Beekeeping & Apiculture Forum

Help Support Beekeeping & Apiculture Forum:

This site may earn a commission from merchant affiliate links, including eBay, Amazon, and others.
I bought one. It certainly smashes crystallised honey in a bucket but it’s not soft set. Laurence from BMH bought it off me to do a review on his YouTube channel. You could look there.
Also, Laurence, like David, suggests using it for OSR honey.
 
I'm trying to unpack this. It seems that anything called 'creamed' honey does not claim to be 'set'. So if you're looking for set honey you'd be disappointed. But is creamed honey such a bad thing? If it's stable and spreadable, what's not to like? (That's not a question to a honey show judge!)
Not that most people care, but creamed honey is not on the reserved description listed in the honey label regulations. Mine is labelled as set. I try and keep at least 6 months of stock in buckets to ensure I can maintain product to the outlets i supply. By the time I jar, the honey is naturally set in the buckets so gets churned so I can jar it; it all I sell
 
Not that most people care, but creamed honey is not on the reserved description listed in the honey label regulations. Mine is labelled as set.
The Honey Regulations do not include creamed honey but neither do they include SET honey as a reserved description. In fact there don't seem to be any descriptions of honey that are ao-called 'reserved', at least not in the Honey Regs.

In addition to the main descriptions such as blossom, comb, Bakers etc, it is permitted to add a word about the floral or geographical source of the honey. It is also permissible to add other descriptions to the name on a label, such as 'clear', 'natural', etc (but apparently NOT 'raw') - always assuming the aim is to inform truthfully.

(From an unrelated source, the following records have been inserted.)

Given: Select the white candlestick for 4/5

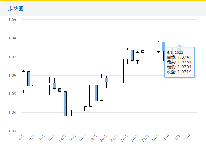Looking at the screenshot, I should [23, 81].
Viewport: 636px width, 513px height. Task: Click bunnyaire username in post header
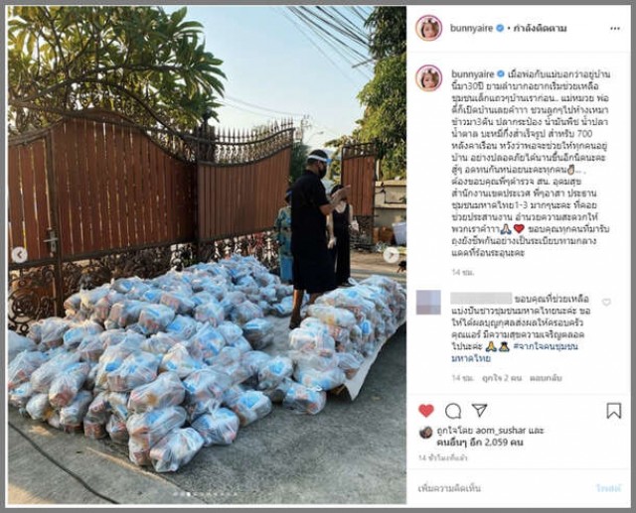click(471, 28)
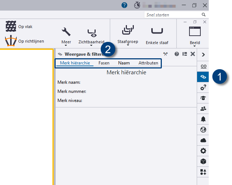232x185 pixels.
Task: Click the globe icon in the sidebar
Action: click(x=203, y=130)
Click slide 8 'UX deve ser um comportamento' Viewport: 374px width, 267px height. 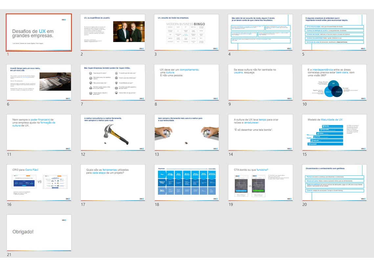(187, 82)
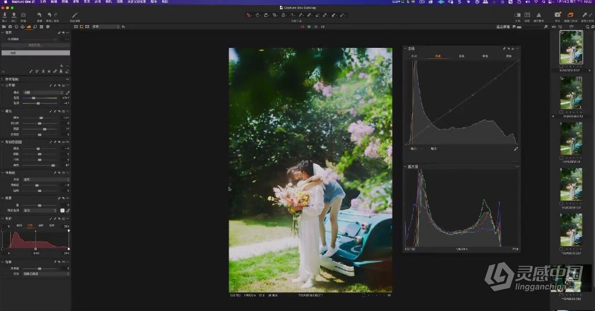Click the selected layer row in Layers panel

35,53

I think 'soft set' is a clear description. But so also is 'creamed', for honey that is not set, but ... creamed! The verb 'to cream' is to make food into a smooth, thick liquid. I've heard that the term has been banned because there's no cream in honey. Of course there isn't, but I doubt there has ever been any such ban.
 
I'm not planning on making a lot, and I have a good kitchen mixer (for bread) so I should maybe start with that. Which hooks / mixer blades do you use?
I use a heavy duty standard kitchen mixer, and process about 12 pounds of honey and seed at a time. I find that the dough hook mixes the honey very well without introducing a lot of air. I process it in the slowest speed. If it had a lower speed I’d use the standard mixing tool but the lowest speed is still pretty fast.